Bukenya, who by daylight is a good Catholic, was stung by the ridicule that followed the reports and suggestions by the mainstream churches that he be shunned for turning pagan. He came out fighting, saying he was in the shrine alright, but he wasn't dabbling in the occult. Instead, he had prayed in his "own Catholic way." He also said he couldn't have prayed for Museveni to succeed in succeeding himself, because as far as he was concerned, that was a done deal.
However, it really didn't matter at that point whether Bukenya had had a voodoo moment or not. Like many African leaders, Museveni has benefited from the perception that "there is no alternative" to him. And that, largely, is one of the reasons some people support his bid to stay on. Therefore, the spectacle of Bukenya on his knees in front of a witchdoctor's fire, even if he were praying to the Virgin Mary as he says, makes Museveni more stately than him. It boosts the president, because the prospect of a successor who might even innocently canoodle with marabous gives many people the jitters. For that reason, the vice president is a great asset to his boss, and by his humiliation might have extended his lease on the vice presidency.

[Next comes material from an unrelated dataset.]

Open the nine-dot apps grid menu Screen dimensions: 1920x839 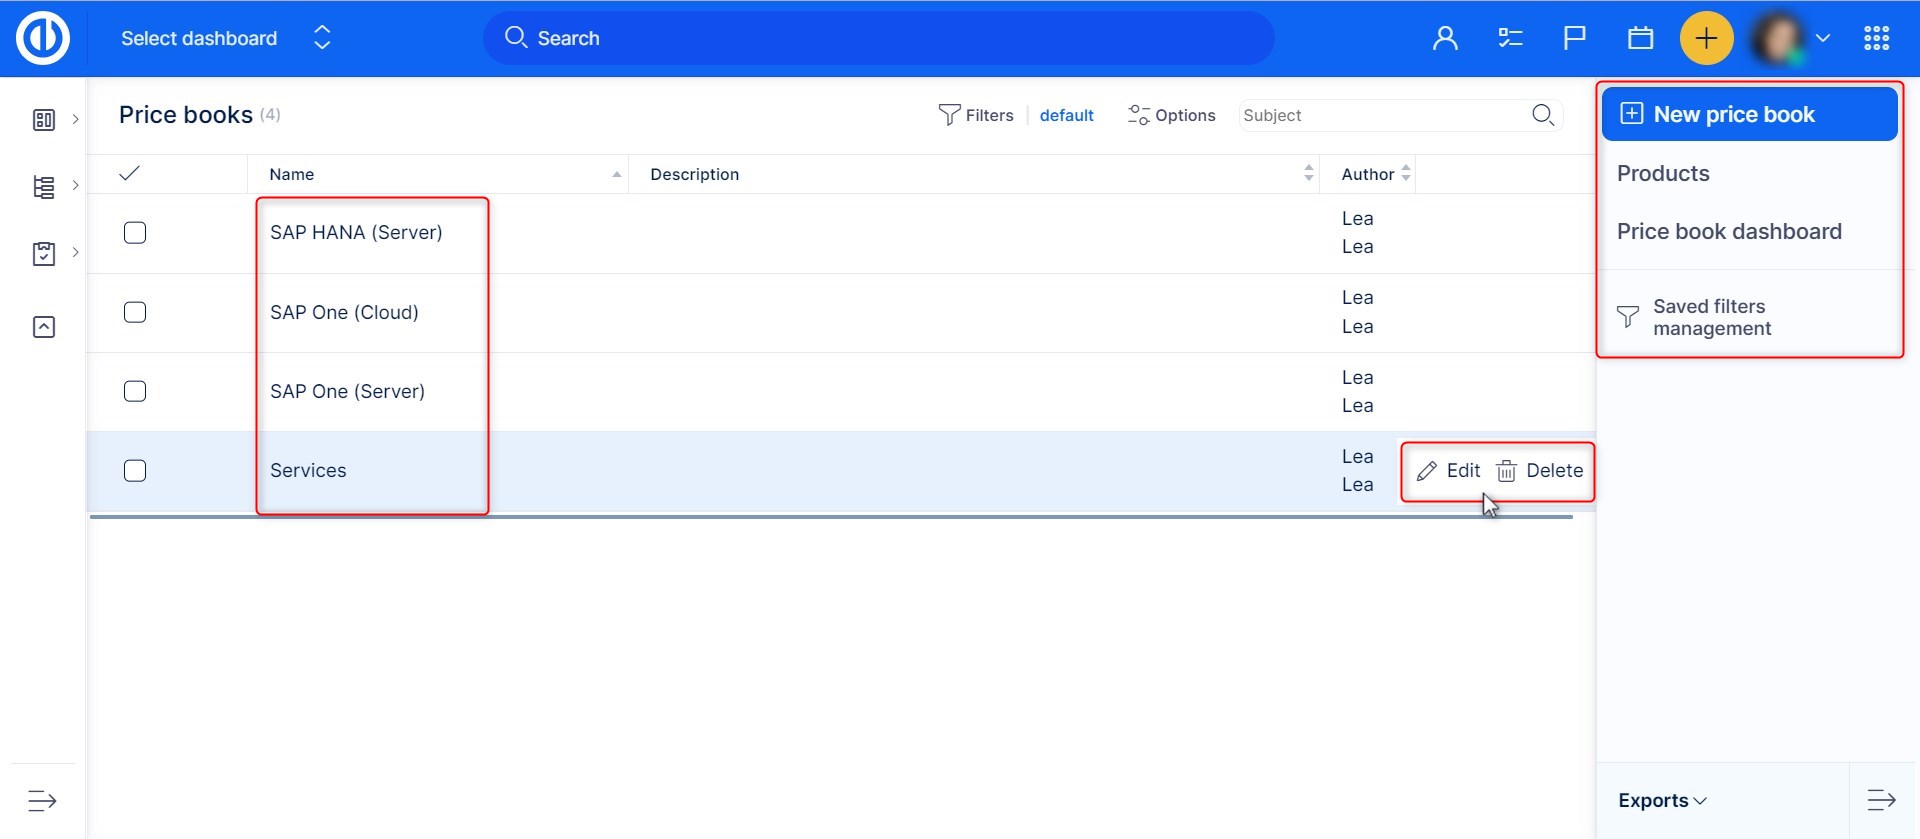click(1876, 38)
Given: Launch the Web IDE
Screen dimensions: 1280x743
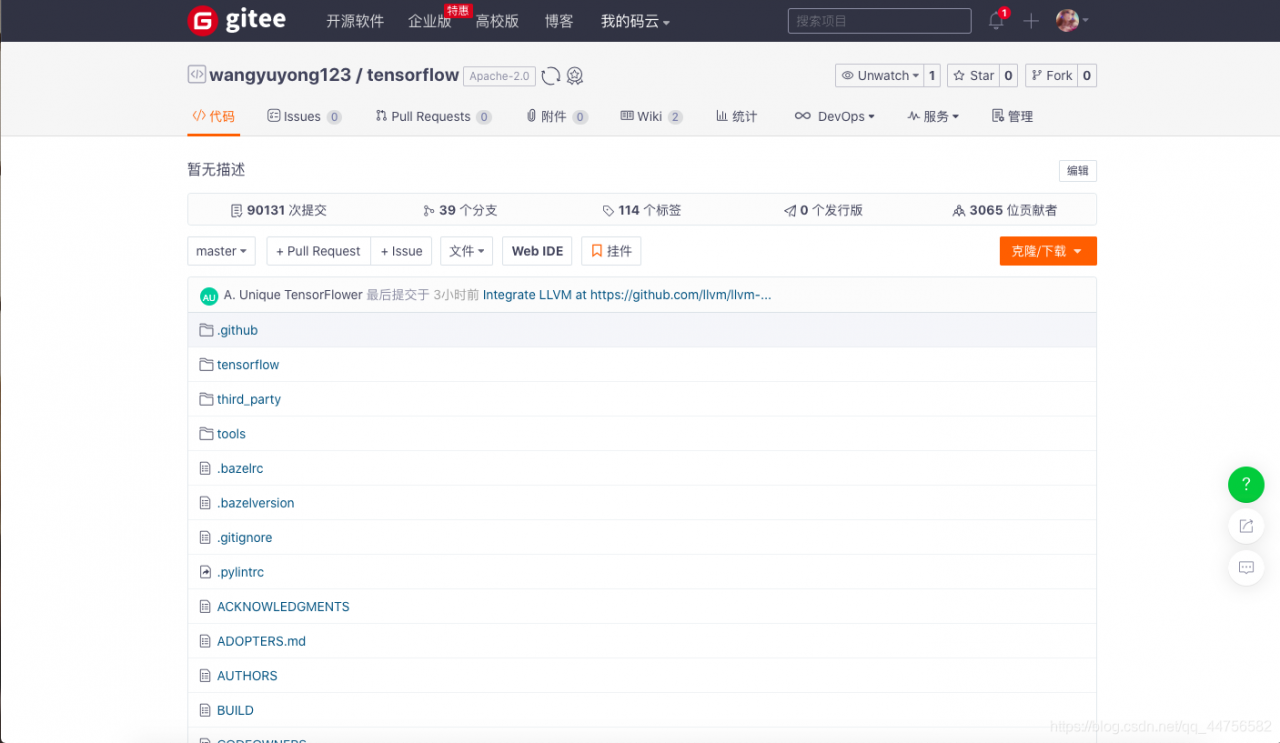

But it would be wrong to see this as nothing more than a circus. The supernatural plays a very specific role in Uganda's politics. Historically, the invocation of God's name and ancestors' spirits is done to insulate government action or policy from public scrutiny and other forms of democratic inquisition. The most dramatic of these was the claim by the military ruler Gen Idi Amin in 1972 that God had spoken to him in his dreams and told him to expel almost all of Uganda's 50,000 Asians, and seize their property.

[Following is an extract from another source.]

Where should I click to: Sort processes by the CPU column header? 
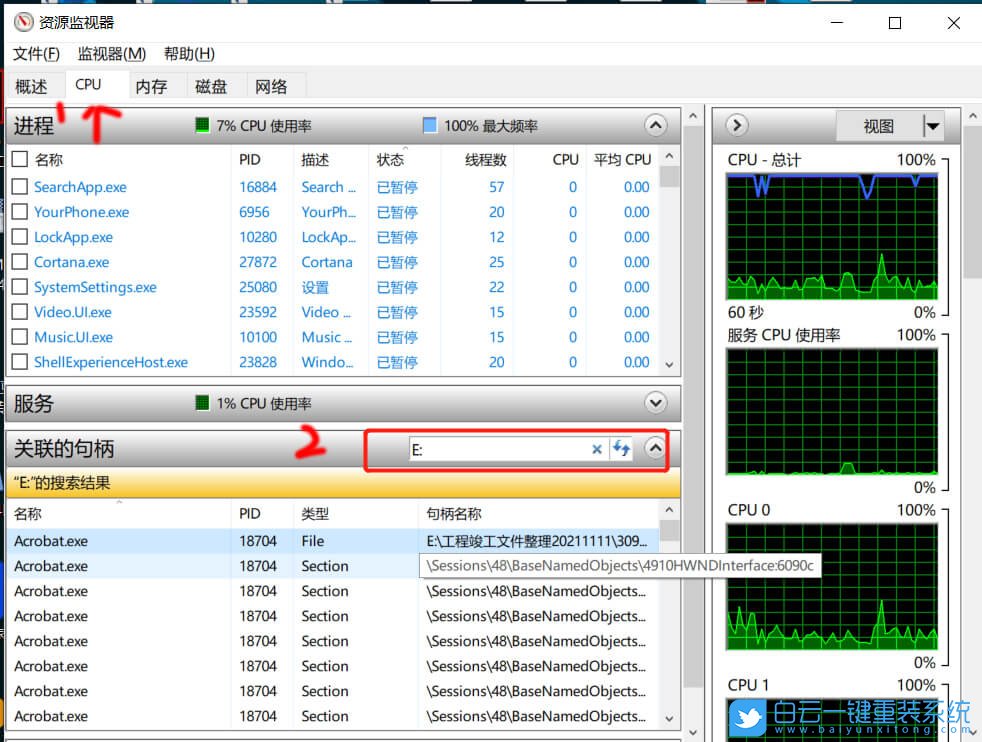point(564,159)
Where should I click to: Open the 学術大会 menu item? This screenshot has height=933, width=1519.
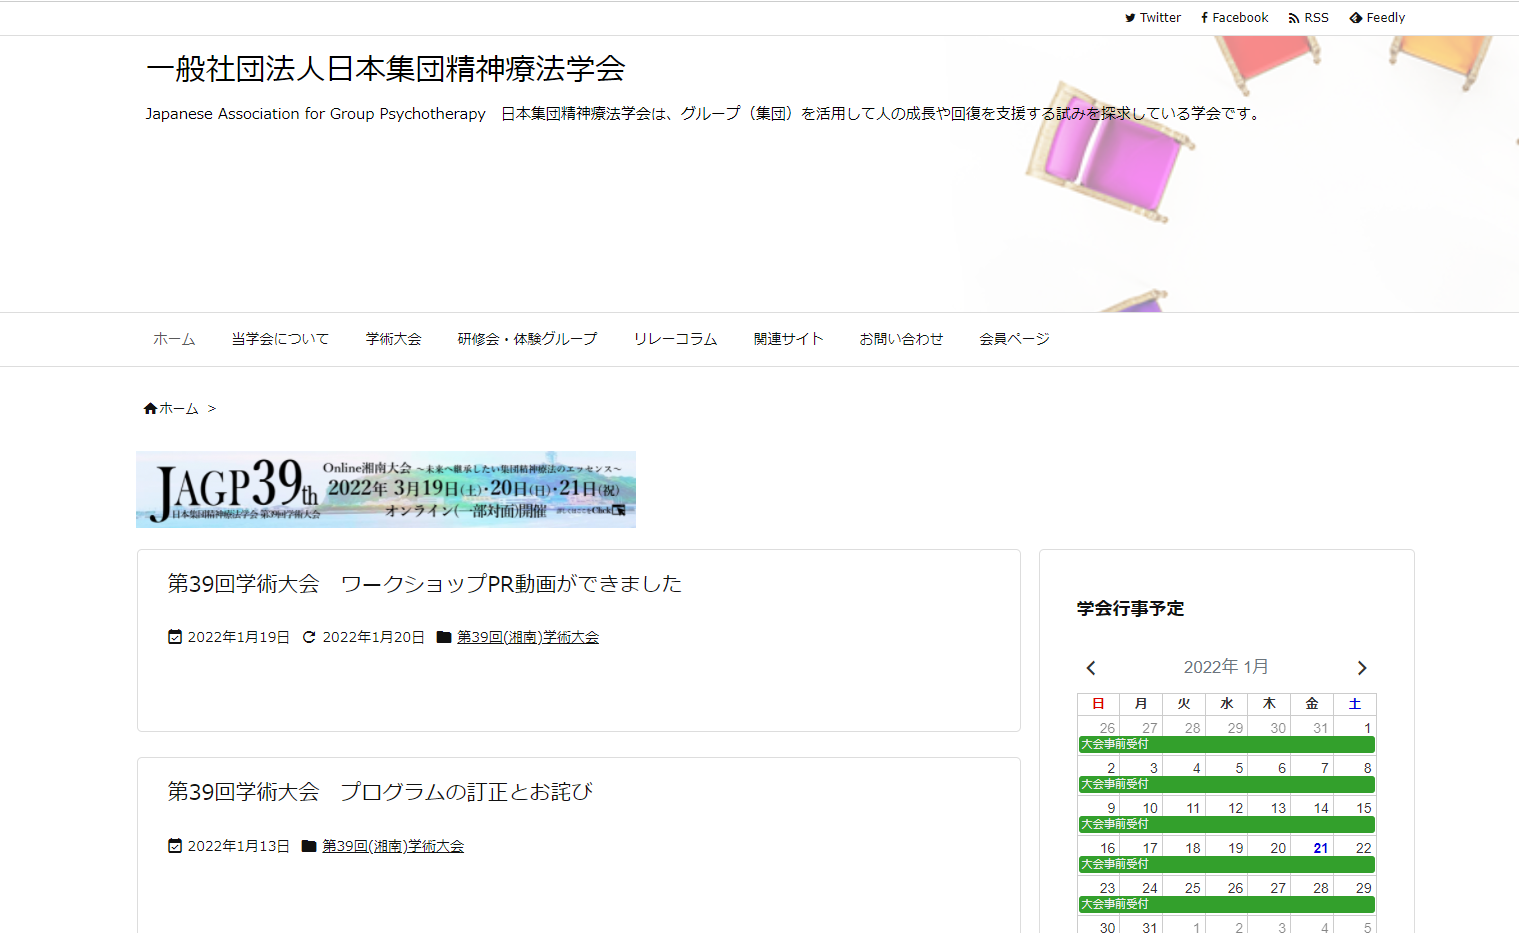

The expulsion of the Asians wrecked the economy, but it was striking that few people questioned whether it was indeed a heavenly vision that set Amin out on his disastrous path. The people who received the stolen Asian property were also able to avoid the guilt by viewing it as a form of divine redistribution.
No African president demonstrates the value of the belief in the supernatural and the "people's traditions" to political survival than Togo's President Gnassigbe Eyadema.

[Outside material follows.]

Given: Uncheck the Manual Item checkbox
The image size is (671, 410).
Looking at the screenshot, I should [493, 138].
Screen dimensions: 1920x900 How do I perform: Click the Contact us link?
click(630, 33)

Eyadema, who has ruled his unhappy country for nearly 40 years now, is a superstitious leader who has survived four assassination attempts.
The masses in Togo believe that his survival is because he has more potent witchdoctors than his adversaries. Eyadema has in turn converted that into a sinister ritualised apolitical culture that has ensured his hold on power.
His favourite pastime is reported to be attending his ethnic group's traditional wrestling matches. He also keeps several wild animals in his compound and raises his own special herd of goats, which he culls as and when presidential appetite dictates.
Eyadema uses the aura of the supernatural and "traditional authenticity" that he has woven around himself to exhaust both friend and foe alike. UN Secretary General Kofi Annan was one of his victims. After going into a meeting with Eyadema, he was reported to have complained that "the room [was] packed with more dancers and singers than delegates. Whenever the president speaks they get up and cheer and sing and dance, and cry that he is the greatest, and so on. The same thing happens for other speakers, too. So it takes a long time."
Therefore, the pro-democracy movement in Uganda should not laugh at Bukenya. They will do well to be afraid instead.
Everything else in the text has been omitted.